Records
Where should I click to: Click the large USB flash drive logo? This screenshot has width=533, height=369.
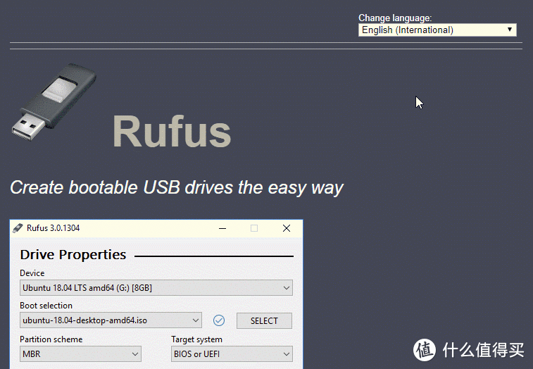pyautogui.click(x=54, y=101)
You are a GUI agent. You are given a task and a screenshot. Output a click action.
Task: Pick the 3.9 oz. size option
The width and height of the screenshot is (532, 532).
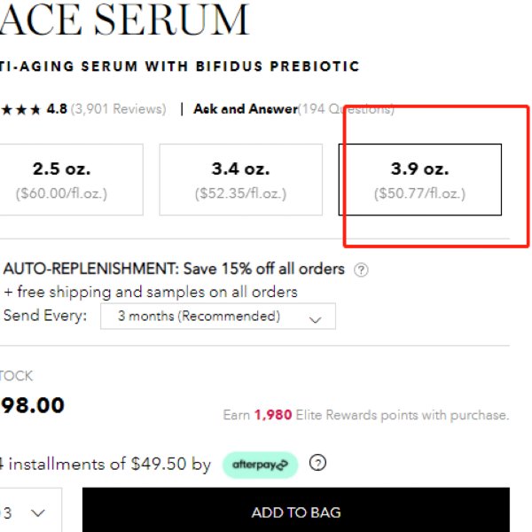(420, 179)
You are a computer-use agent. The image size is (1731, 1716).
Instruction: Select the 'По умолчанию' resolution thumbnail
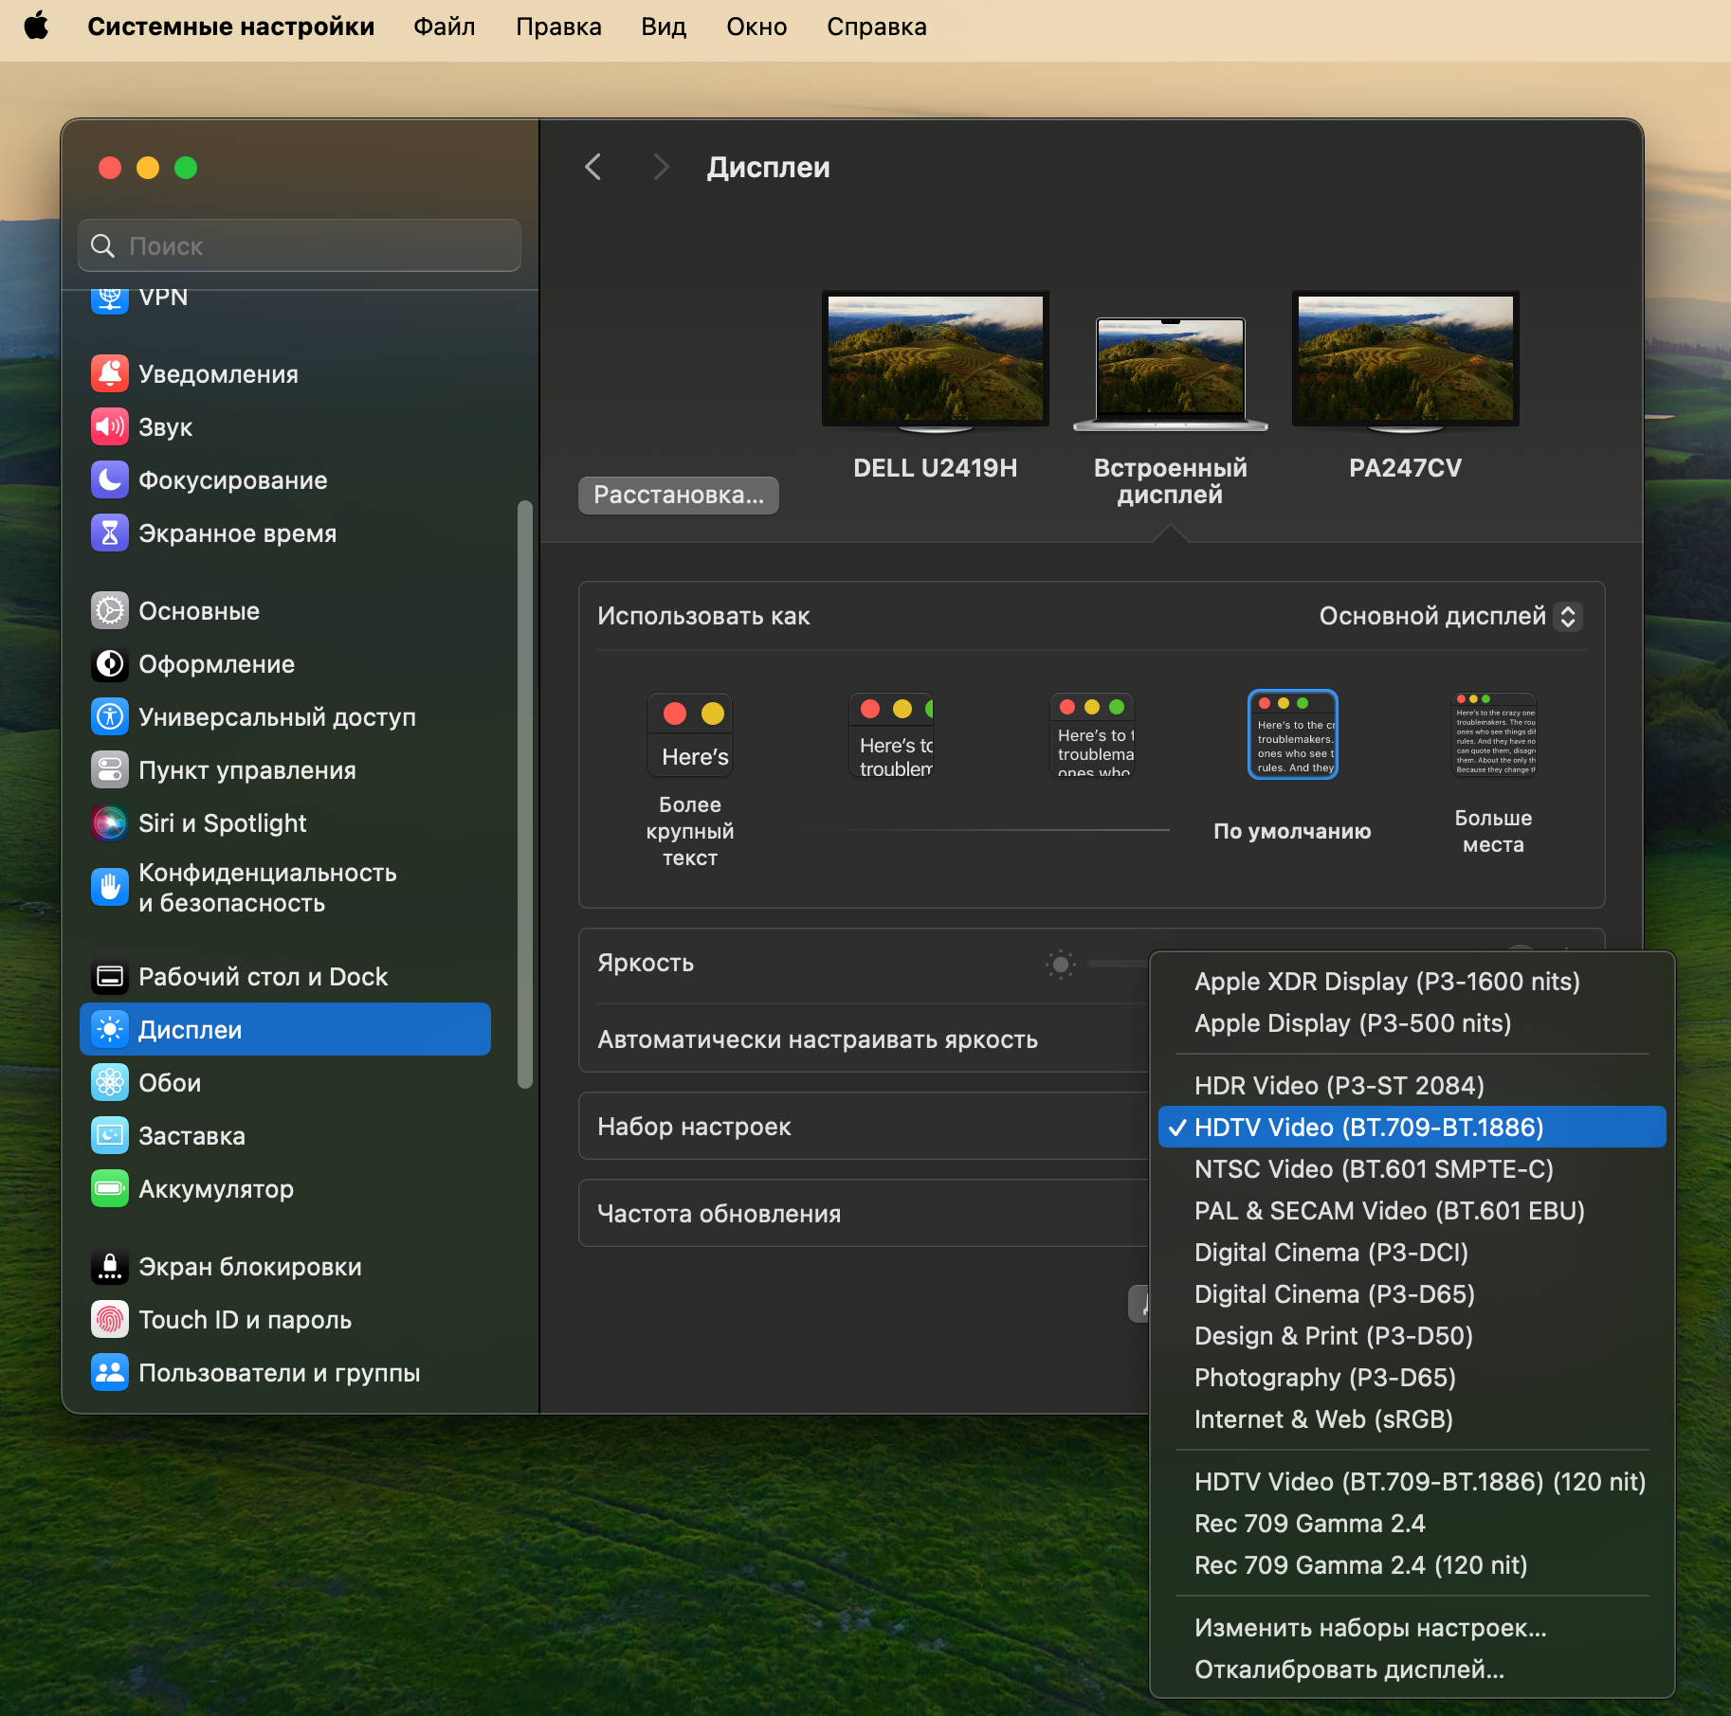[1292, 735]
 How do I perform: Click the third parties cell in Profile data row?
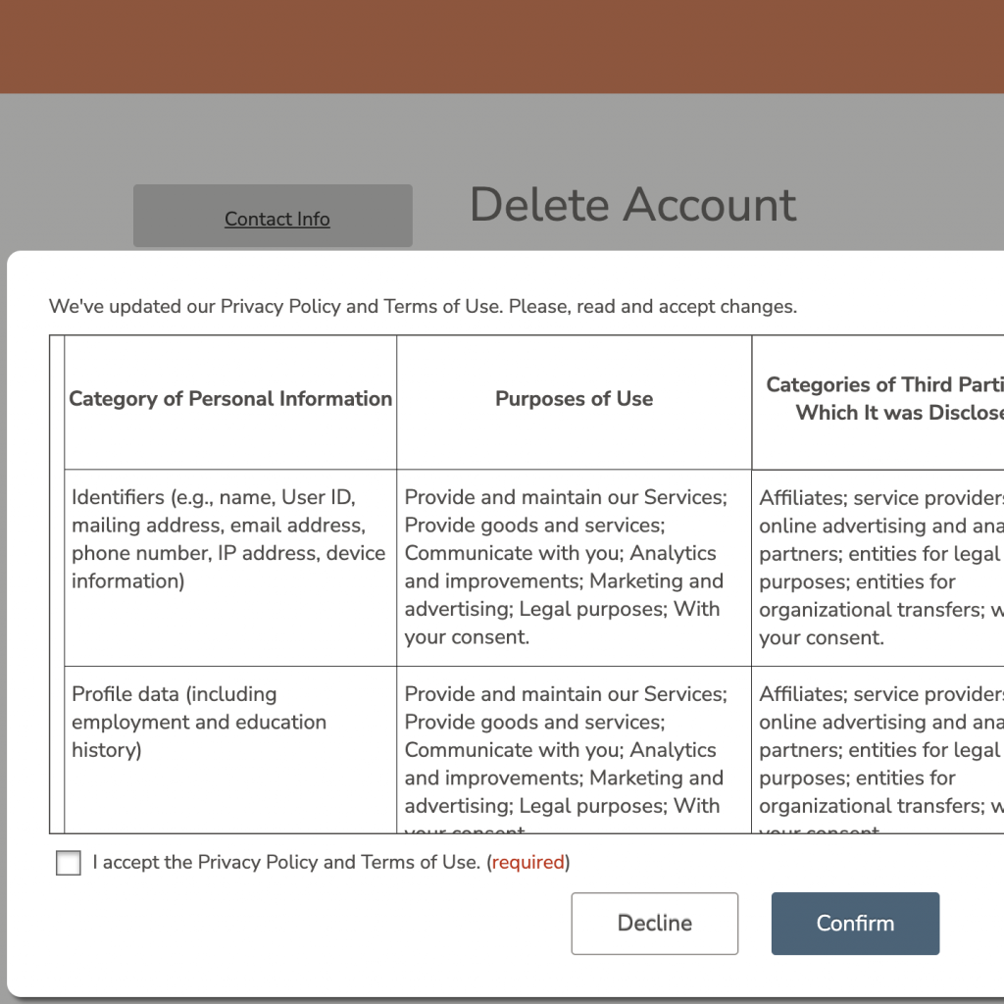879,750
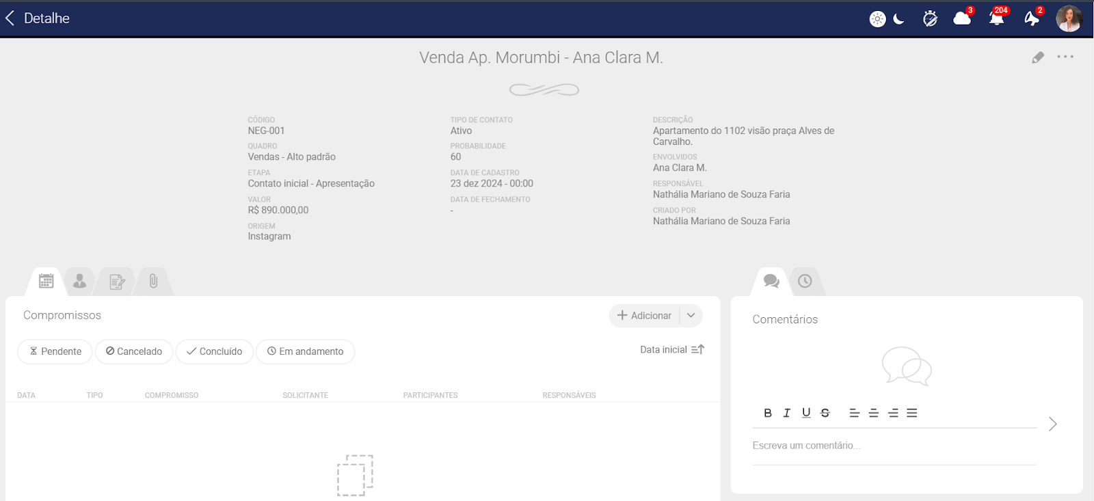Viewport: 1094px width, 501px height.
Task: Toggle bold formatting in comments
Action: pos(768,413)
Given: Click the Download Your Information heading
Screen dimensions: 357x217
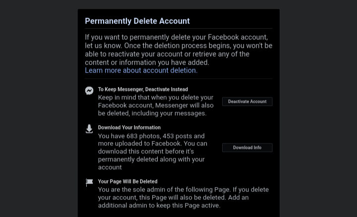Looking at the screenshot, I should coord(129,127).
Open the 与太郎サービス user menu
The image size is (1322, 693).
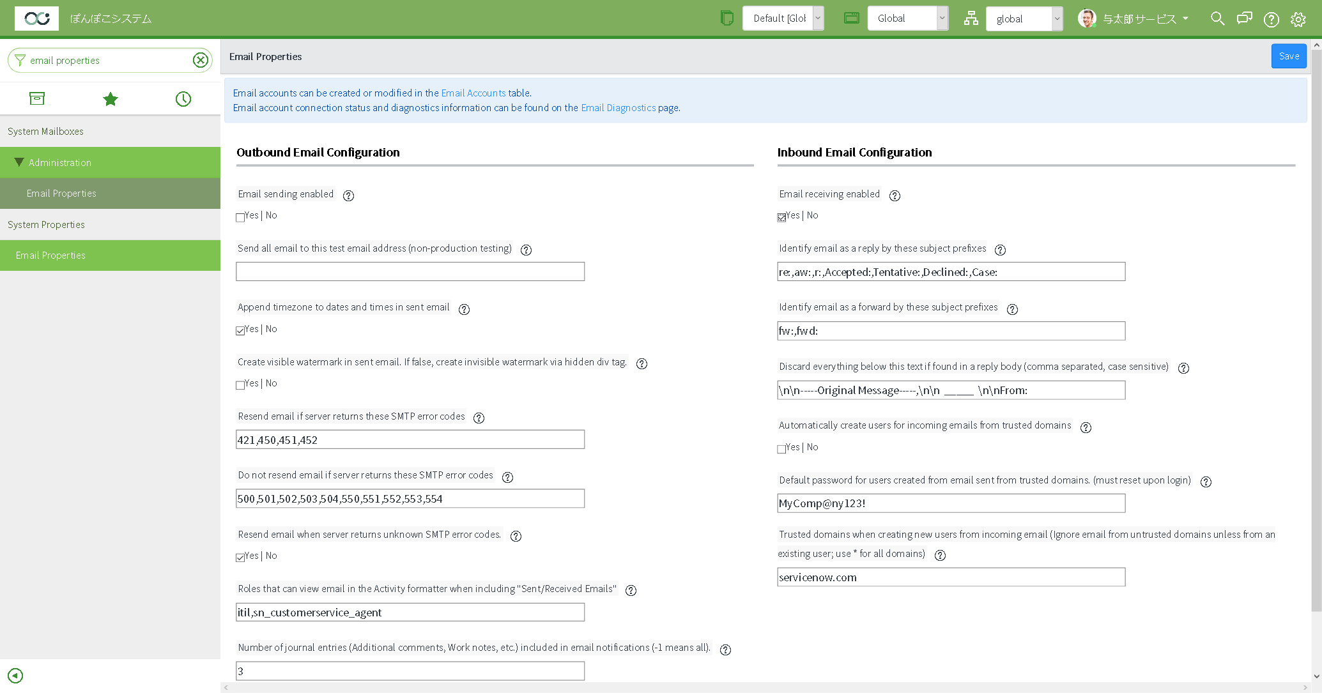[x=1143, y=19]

▶ EXERCISE DETAILS
Repeat all of the data above word for word, leaving out the pictures.

▶ TASK SOLUTION
Where should I click to: Click the large USB flash drive logo? This screenshot has width=533, height=369.
pyautogui.click(x=54, y=101)
You are a GUI agent. You are given a task and a screenshot. Output a click action.
Task: Pick the 3.9 oz. size option
The width and height of the screenshot is (532, 532).
(420, 179)
You are a computer-use agent. The image size is (1731, 1716).
Instruction: Select the 'По умолчанию' resolution thumbnail
[1292, 735]
 How do I perform: Click the third parties cell in Profile data row?
879,750
Viewport: 1094px width, 501px height.
Task: Toggle bold formatting in comments
Action: pos(768,413)
Given: Click the Download Your Information heading
Screen dimensions: 357x217
Looking at the screenshot, I should coord(129,127).
Open the 与太郎サービス user menu
The image size is (1322, 693).
[x=1143, y=19]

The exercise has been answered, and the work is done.